Vanilla-Almond Sugar Cookies
recipe from Bake at 350, with slight changes
amount of cookies will vary based on size

3 c. unbleached, all-purpose flour
2 tsp. baking powder
1/2 tsp. sea salt
1 c. cane sugar
2 sticks unsalted butter, cold
1 egg
1/2 tsp. pure vanilla extract
3/4 tsp. pure almond extract

1. Preheat oven to 350°.
2. Combine the flour, baking powder and salt. Set aside.
3. Cream the sugar and butter. Add the egg and extracts, and mix.
4. Gradually add the flour mixture, and beat just until combined, scraping down the sides of the bowl.
5. Knead dough together with hands as it will be crumbly.
6. Place dough on floured surface and using a rolling pin, roll out to 1/4″ thickness or thicker. Cut into desired shapes.
7. Place cookies on parchment lined baking sheets or Silpat and freeze for 10 minutes before baking.
8. Bake for 9 minutes. (I pull the cookies out before they begin to golden for a softer texture.) Let sit for a few minutes on the baking sheet, then transfer to a cooling rack. (Make sure cookies are completely cool before icing. I usually wait overnight.)

Royal Icing
recipe from Dani Fiore via Martha Stewart, with slight changes
makes about 2 1/2 cups

1/4 c. meringue powder
1 pound confectioners’ sugar (about 3 1/2 to 4 c.)
1/2 c. water

1. Using a hand mixer with the whisk attachment, mix together meringue powder with 1/2 cup water until soft peaks form, about 1 minute. Using the beater attachments, add sugar one cup at a time; continue mixing until well combined, scraping down the sides of the bowl as necessary. Icing will become thick and glossy in appearance.
2. Ice cookies.* (Do not cover or stack until completely dry. I usually wait overnight.)

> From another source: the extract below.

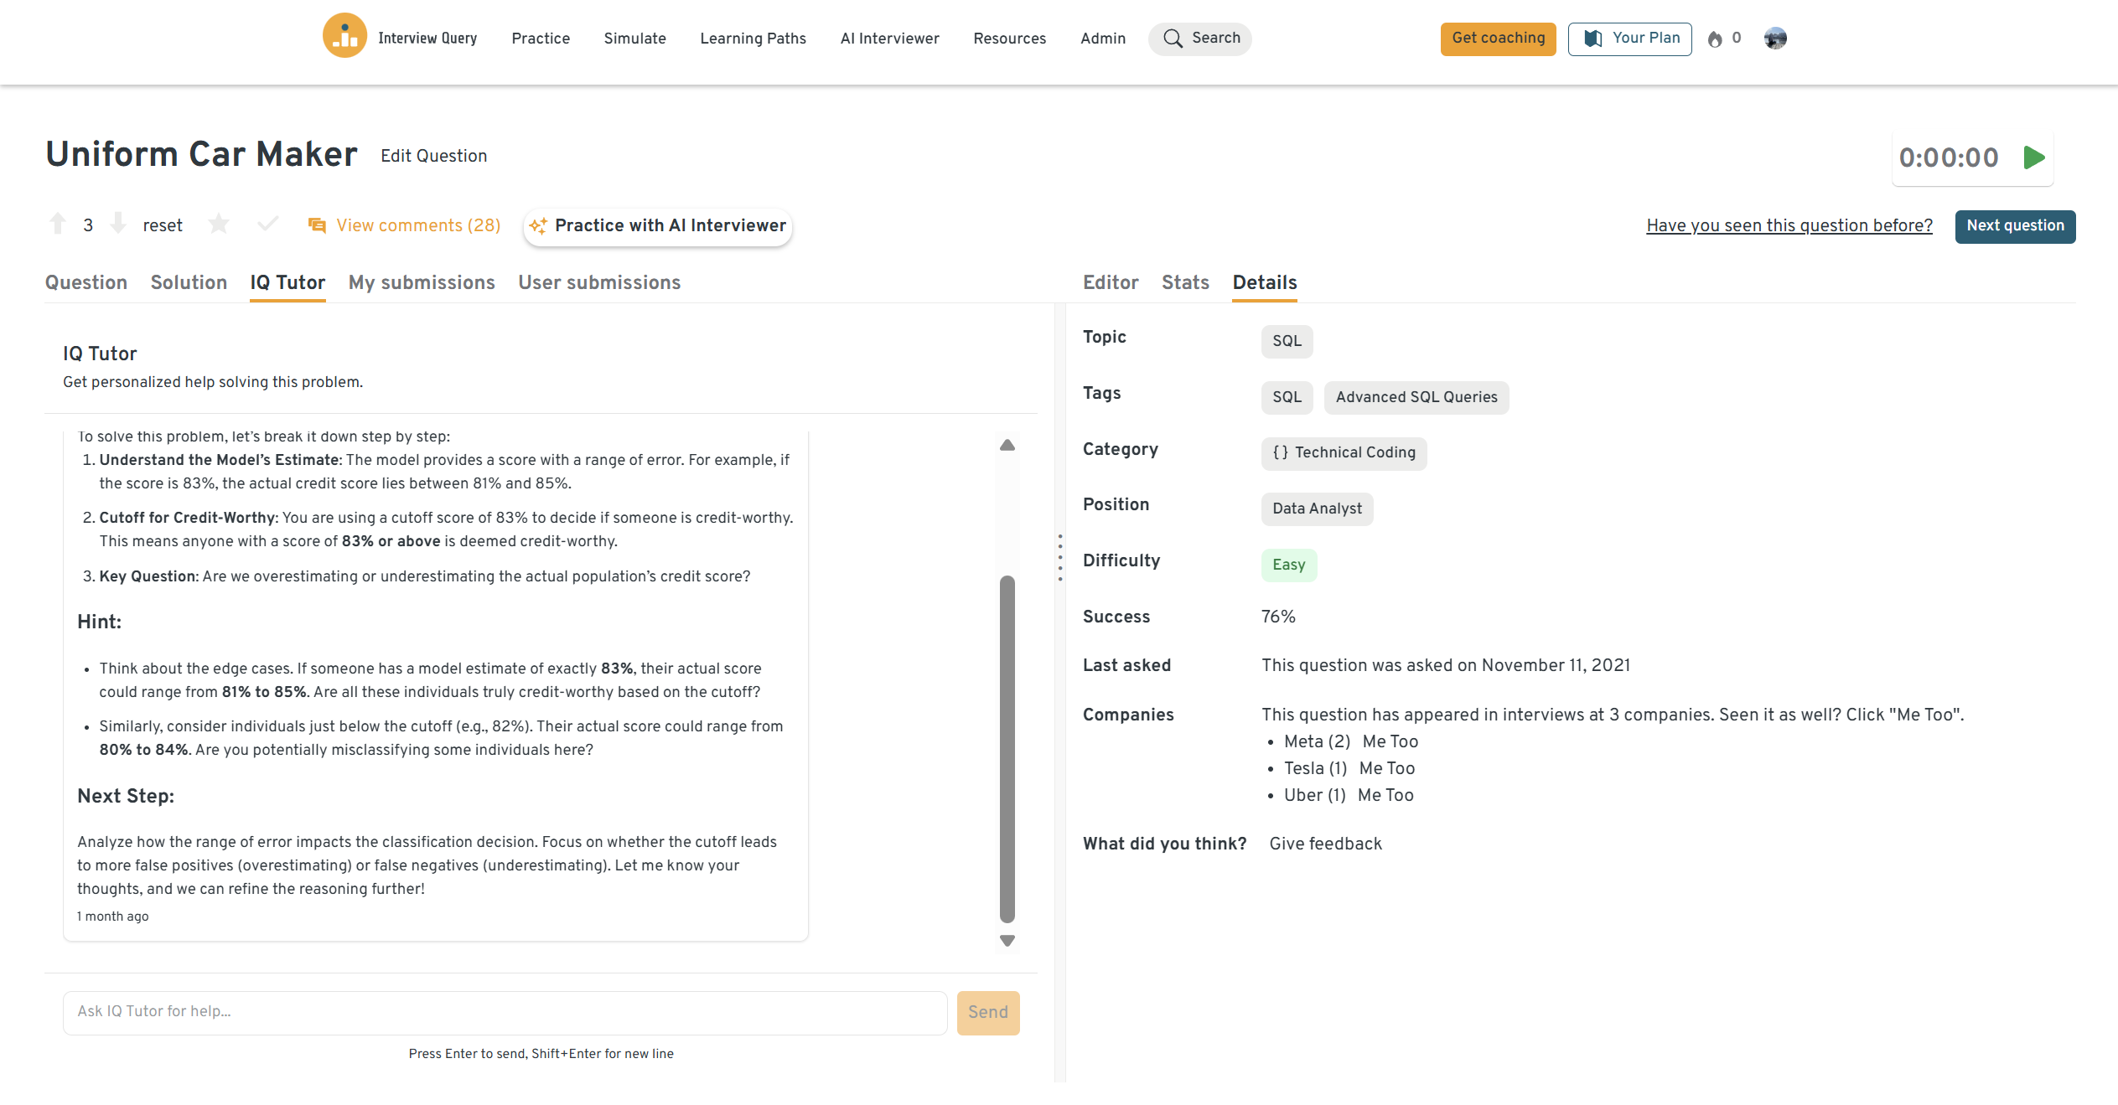The height and width of the screenshot is (1105, 2118).
Task: Click the Next question button
Action: coord(2014,226)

*Throughout the decorating process, you will need different consistencies of royal icing. Writing icing will need to be thick while “flooding” icing will need to be a bit thinner. To do this, add more water. If frosting becomes to thin, add more powdered sugar.

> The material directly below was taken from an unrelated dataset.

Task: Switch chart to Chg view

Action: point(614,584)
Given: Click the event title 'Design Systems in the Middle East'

Below are pictures of the process with a couple decorating how-to’s.

Royal icing: When beating, it will go from soft peaks, to stiff glossy peaks as you add in the sugar.

Applying Icing: In a seperate bowl, add a tiny bit of water to icing. Add food coloring if necessary. Dam, flood, watch it flood, fill in any blank areas, let dry.

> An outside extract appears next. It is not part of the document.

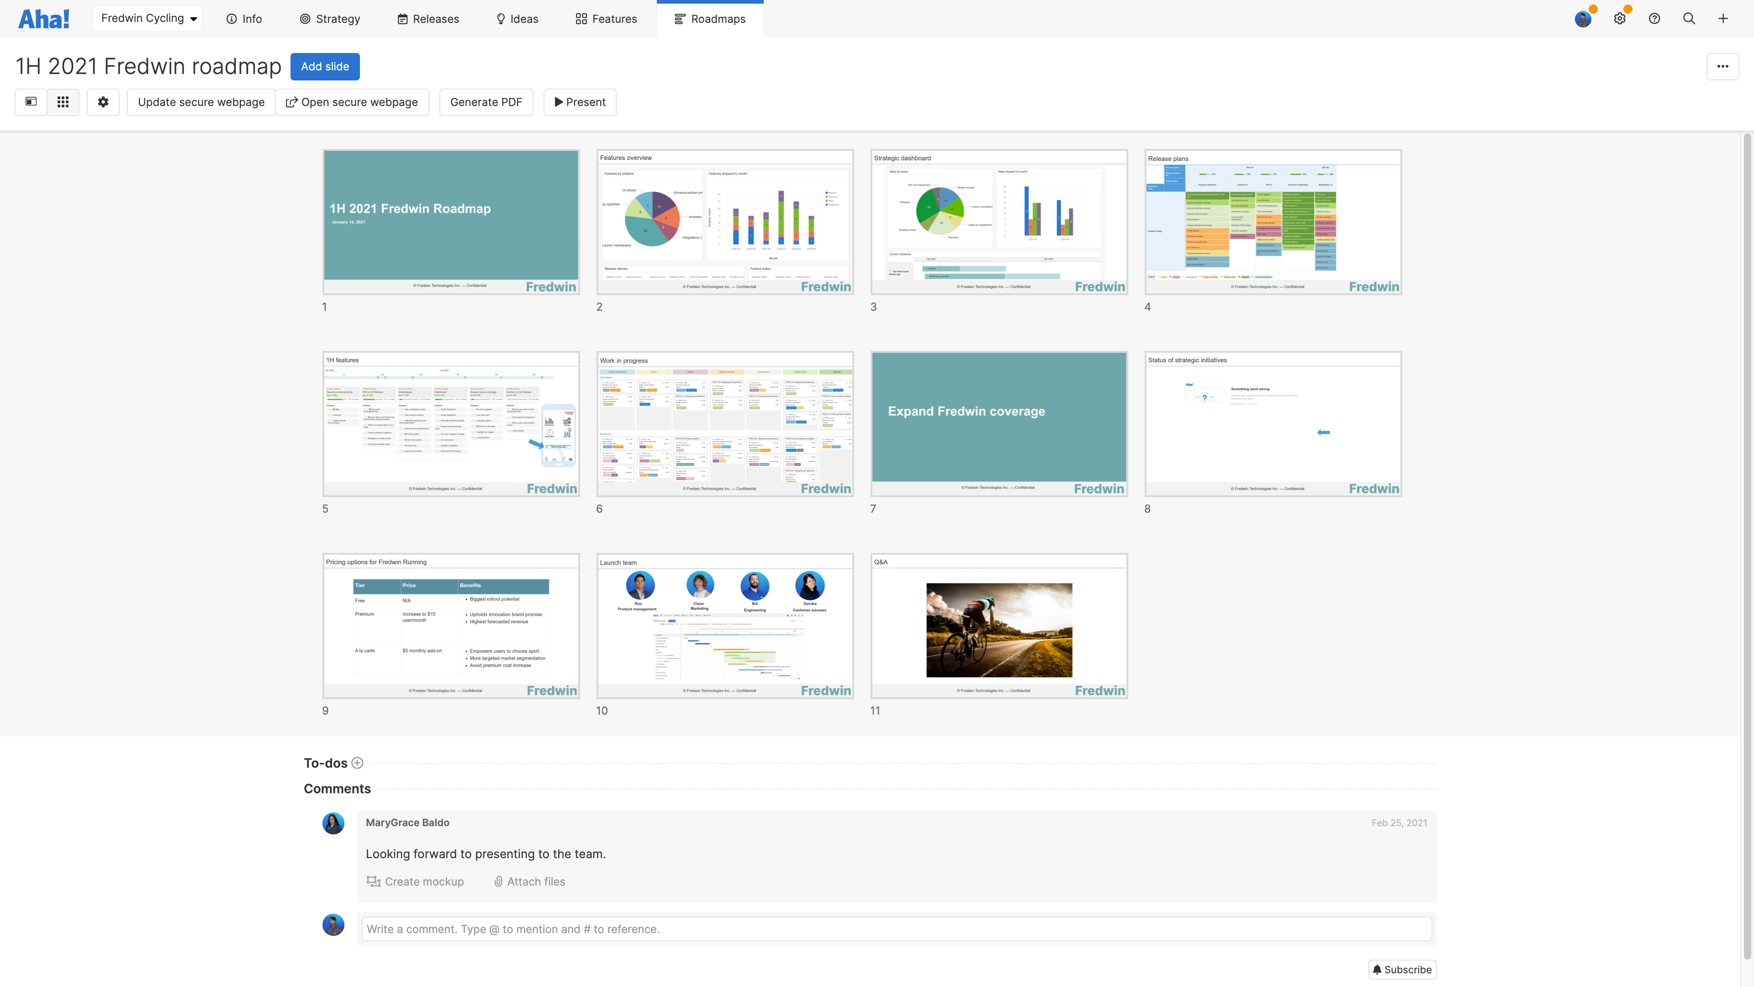Expand the Fredwin Cycling workspace dropdown
1754x987 pixels.
point(148,18)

Decorating: HEARTS—use original icing (not thinned icing). Pipe 2 circles. Pull the icing down with tip to form a heart. DOTS—while icing is wet, place nonpareils on cookie using tweezers. CHEVRON PATTERN—while the base icing is still wet, draw horizontal lines with original icing (not thinned). Using a toothpick, lightly pull icing down in a vertical manner. Make sure to wipe off toothpick each time. Pull up to create zig-zag effect. FLOWER—much like the heart, use original icing and pipe 5 circles. Using the tip, pull in to center. Place nonpareil in center with tweezers.

They are hard work. Back breaking work. And they take tons of practice. But, you can do it. It will be so rewarding. I promise.